I just took a look at Axis/WSDL2Java/Java2WSDL; I thought that is pretty in a similar way as my functions are created.

I guess, I can use Java2WSDL to generate WSDL from my function and input/output types. and then use some tools to generate server/client side binding,

Can anyone give more further suggestions? especially I have defined my input/output of functions in a xsd schema.

thanks very much.

A Summary:


These are what I have now....

Many implemented functions with one input and one outout.

public OutputType functionXXX(InputType in) { ....; return output; }

InputType and OutputType are already defined in a xsd schema (and turned into java classes with Jaxb/xjc).


What I want is....

Build Web services to execute those functions. Not to touch the code of implemented functions. And with WSDL,

+2  A: 

I found a tutorial using CXF to do what you are looking to here.

That document claims to be using a contract first approach, but it isn't exactly. When discussing SOAP-based services, contract first means creating the descriptors (WSDL, XSD) first. You then generate any code artifacts from those descriptors. You can see the comments in the original blog post for the debate about the original author's choice of words.

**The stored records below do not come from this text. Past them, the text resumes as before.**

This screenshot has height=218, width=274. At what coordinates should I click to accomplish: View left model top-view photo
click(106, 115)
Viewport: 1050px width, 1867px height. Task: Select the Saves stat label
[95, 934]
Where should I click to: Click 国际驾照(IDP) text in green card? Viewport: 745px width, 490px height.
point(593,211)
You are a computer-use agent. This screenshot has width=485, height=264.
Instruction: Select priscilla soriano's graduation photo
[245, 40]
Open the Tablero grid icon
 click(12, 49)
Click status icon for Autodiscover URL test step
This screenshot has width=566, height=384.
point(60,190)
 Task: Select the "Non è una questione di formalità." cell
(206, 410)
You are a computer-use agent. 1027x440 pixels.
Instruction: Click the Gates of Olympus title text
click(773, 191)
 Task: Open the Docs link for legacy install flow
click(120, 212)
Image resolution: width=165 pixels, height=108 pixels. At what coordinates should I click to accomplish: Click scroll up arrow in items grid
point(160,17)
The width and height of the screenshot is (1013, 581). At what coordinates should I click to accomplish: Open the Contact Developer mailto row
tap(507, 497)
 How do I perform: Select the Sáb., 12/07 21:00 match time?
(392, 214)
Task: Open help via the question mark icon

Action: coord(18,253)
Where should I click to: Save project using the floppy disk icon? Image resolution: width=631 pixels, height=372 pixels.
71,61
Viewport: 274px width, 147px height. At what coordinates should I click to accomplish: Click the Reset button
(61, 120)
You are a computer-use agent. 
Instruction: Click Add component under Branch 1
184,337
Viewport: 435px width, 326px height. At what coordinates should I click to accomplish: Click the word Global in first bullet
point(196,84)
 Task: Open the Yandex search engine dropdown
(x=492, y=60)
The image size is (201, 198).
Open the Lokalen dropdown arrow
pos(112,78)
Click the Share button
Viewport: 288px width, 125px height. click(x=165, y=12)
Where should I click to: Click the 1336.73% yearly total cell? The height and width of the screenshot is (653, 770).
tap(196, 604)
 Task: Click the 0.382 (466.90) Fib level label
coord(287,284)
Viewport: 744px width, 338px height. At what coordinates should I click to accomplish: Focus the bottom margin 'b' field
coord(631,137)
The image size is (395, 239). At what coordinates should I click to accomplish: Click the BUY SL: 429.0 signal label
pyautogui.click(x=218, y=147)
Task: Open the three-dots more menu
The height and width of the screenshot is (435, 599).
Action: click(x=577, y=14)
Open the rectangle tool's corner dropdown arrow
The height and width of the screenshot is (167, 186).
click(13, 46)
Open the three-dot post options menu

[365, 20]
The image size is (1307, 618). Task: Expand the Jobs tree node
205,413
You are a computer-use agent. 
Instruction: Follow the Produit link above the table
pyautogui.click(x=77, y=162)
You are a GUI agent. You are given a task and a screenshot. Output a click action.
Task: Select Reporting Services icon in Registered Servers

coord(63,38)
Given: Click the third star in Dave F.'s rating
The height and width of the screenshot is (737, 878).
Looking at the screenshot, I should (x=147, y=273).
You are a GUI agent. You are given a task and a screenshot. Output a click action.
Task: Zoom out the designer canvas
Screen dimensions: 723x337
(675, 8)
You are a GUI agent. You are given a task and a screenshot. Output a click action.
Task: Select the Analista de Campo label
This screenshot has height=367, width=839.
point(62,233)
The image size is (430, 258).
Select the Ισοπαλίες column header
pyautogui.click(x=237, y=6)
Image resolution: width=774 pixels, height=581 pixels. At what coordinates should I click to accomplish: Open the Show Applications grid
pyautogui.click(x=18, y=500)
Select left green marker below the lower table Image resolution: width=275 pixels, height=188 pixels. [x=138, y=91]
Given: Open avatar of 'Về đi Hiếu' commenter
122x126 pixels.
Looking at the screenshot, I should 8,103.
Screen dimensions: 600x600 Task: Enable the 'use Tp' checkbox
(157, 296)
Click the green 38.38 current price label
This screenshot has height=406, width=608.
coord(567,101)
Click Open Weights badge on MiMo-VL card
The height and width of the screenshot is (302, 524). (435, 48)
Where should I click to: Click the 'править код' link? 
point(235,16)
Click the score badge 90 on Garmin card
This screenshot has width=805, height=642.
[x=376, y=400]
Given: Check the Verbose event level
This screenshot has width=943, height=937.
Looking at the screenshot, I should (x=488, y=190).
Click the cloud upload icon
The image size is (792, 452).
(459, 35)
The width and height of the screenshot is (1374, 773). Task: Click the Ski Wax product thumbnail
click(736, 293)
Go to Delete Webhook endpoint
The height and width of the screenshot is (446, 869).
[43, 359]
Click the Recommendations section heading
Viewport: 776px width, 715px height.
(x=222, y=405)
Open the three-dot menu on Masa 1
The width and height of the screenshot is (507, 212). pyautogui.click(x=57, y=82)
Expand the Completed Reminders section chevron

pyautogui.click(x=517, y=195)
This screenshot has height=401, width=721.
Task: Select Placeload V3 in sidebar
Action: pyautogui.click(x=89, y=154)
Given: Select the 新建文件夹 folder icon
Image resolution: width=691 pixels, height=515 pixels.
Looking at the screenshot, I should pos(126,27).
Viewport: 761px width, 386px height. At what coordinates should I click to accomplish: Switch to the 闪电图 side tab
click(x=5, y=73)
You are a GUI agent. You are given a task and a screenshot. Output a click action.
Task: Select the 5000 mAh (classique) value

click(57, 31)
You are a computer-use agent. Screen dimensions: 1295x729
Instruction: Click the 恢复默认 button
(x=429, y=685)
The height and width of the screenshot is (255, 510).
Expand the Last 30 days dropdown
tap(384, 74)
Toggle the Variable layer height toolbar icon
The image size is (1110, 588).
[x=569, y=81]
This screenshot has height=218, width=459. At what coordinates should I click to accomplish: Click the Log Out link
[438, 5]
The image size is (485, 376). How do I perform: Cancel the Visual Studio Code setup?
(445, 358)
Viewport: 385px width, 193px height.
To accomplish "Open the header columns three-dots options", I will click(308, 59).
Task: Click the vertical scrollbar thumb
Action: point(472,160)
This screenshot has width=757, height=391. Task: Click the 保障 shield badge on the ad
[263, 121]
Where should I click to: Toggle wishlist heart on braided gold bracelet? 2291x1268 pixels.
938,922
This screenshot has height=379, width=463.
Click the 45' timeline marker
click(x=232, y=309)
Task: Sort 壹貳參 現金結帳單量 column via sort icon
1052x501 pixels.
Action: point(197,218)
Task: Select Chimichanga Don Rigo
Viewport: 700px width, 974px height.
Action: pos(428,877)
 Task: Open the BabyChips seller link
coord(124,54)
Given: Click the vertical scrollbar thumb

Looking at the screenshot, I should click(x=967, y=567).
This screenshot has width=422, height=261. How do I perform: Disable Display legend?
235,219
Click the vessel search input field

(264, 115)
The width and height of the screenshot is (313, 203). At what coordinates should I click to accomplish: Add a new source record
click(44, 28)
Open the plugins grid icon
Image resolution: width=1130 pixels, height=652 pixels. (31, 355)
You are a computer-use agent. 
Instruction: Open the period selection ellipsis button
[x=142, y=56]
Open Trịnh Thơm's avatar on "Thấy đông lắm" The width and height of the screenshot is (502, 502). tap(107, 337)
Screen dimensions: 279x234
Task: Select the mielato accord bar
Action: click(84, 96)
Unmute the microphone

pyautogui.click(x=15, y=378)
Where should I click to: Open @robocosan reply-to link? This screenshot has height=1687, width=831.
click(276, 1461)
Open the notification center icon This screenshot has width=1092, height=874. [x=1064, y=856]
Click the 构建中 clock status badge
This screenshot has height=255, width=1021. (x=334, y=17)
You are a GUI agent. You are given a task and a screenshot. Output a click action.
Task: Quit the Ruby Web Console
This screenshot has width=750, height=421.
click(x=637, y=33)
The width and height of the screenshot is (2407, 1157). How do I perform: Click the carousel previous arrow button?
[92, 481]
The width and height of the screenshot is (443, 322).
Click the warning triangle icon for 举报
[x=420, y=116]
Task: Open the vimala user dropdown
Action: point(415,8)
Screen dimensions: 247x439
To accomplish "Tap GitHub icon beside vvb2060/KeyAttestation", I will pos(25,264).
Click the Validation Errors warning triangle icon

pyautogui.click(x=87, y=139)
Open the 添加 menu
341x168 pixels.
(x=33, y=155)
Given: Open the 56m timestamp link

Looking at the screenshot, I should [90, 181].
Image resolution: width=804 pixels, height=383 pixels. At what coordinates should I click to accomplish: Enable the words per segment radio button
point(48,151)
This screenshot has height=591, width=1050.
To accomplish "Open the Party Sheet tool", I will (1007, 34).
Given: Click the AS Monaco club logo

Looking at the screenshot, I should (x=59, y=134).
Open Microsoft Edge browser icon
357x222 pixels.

That being said, a contract first approach has many benefits depending on what you are trying to accomplish. See the Spring Web Services tutorial for some information about it.

laz
The situation is that we have already many implemented business logic functions which didn't run as web service, and we are going to make an "interface" to expose them. A contract first approach may not suitable for such situation. am I right? I don't want to touch or change those implemented code, even to add some Annotation.Thanks for your answer and I am going to take a look at CXF.
elgcom
+1  A: 

If you have an existing schema, with existing JAXB2 bindings for it, then in my experience Spring WebServices is by far the easiest way of exposing that as a SOAP web service. Its philosophy is "contract first", which is is exactly what you have. You don't need to generate any additional bindings, just wire up the endpoints a la Spring MVC, plug in the marshaller, and of it goes. It will introspect your schema looking for things that look like operations and expose them as WSDL operations automatically (you can tell it how to do that, if the default auto-discovery doesn't quite work).